Another method is that every version of a file on GitHub has a perma link. A permanent link that shows that file at that commit so everyone with that link can see the same thing. Person Y would have to have a linking table between version number and the perma link. Again, possible, but not great. I think including "$version": "v0.1.0-2021.01
in the actual Schema file to identify itself is best?
@sdsmdp
Regarding the rest of your post on principals for updating the Schema and version number I totally agree it would be good to implement. I found months ago a blog about updating JSON Schema's specifically and it looks reasonable. https://snowplowanalytics.com/blog/2014/05/13/introducing-schemaver-for-semantic-versioning-of-schemas/
@stephenholleran @sdsmdp
Sorry for the confusion, but it seems like it is cleared up. I think I mistook the originally issue to mean that the JSON schema did not have any version information. Hence I had that snippet there as evidence that maybe we could clear it.
The first two principals ( from @sdsmdp) seem very reasonable and aligned with the Sem. Ver. approach. I have also found an accompanying 'changelog' documenting 'breaking' changes to also be helpful . I have seen them attached with the tagged releases ( which is how I would trace the versioning information if I was starting out fresh).
Do you both feel we need any thing more detailed at the moment ? If not, how do you suggest documenting this to move ahead ?

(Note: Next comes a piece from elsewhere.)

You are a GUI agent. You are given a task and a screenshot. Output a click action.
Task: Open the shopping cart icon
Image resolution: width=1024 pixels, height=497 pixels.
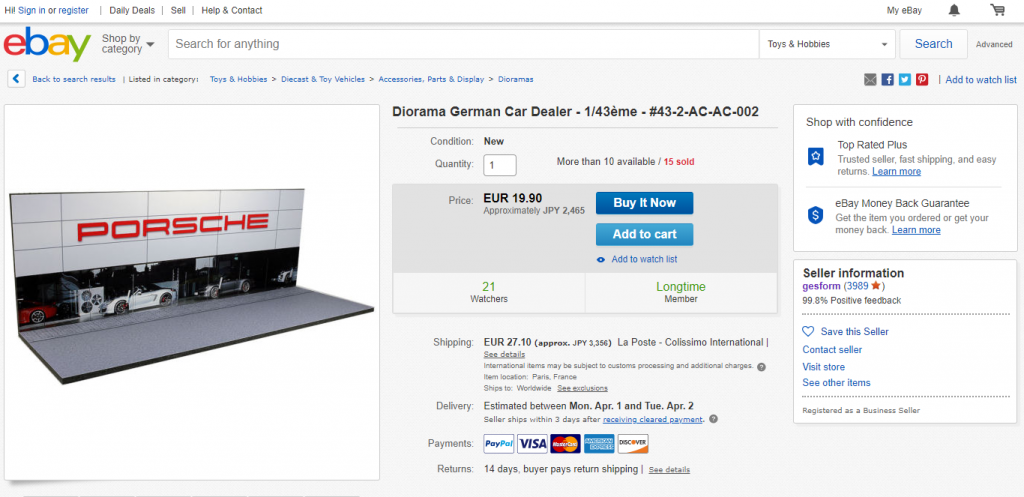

Other than implementing a version at the top of the schema as @stephenholleran suggested, I don't think we need to do anything else at this time. When we actually make a change we can think through and better provide guidance on how to:
In other words, I think figuring this out can be one of the stories to complete when we make a change (esp. if it is a breaking change). We do not need to burden the initial release with figuring it out now.
I have create a new issue #47 to specifically deal with adding the version number to the schema.
This issue is about putting versions into the database so this issue will stay open.
@kersting Do you know if there is a way to convert a JSON Schema file into a PostgresSQL or other database schema.
@stephenholleran Unfortunately we couldn't find any way to convert it.
Hey @kersting, we still need to do something with regards the versioning of the PostgresSQL. At the moment whenever there is a change that effects the PostgresSQL I will keep it updated but we should formalize this with a version number.
No clear actions to take. The SQL statements are more of a nice to have. Any user using them will most likely tweak their implementation of the database and so we feel there is no real reason to maintain a version history of this. We will endeavor to keep it up to date with the current version of the json schema.
Falling out from the discussion in issue #29 about tagging the version of the schema, specifically @sdsmdp's comment, we should track the Data Model version in a new database table to help with updating existing databases to newer versions.
Resulting from this would be making sure that updates to the Data Model are matched in the create table SQL statements and writing scripts within that to update previous databases to the new schema.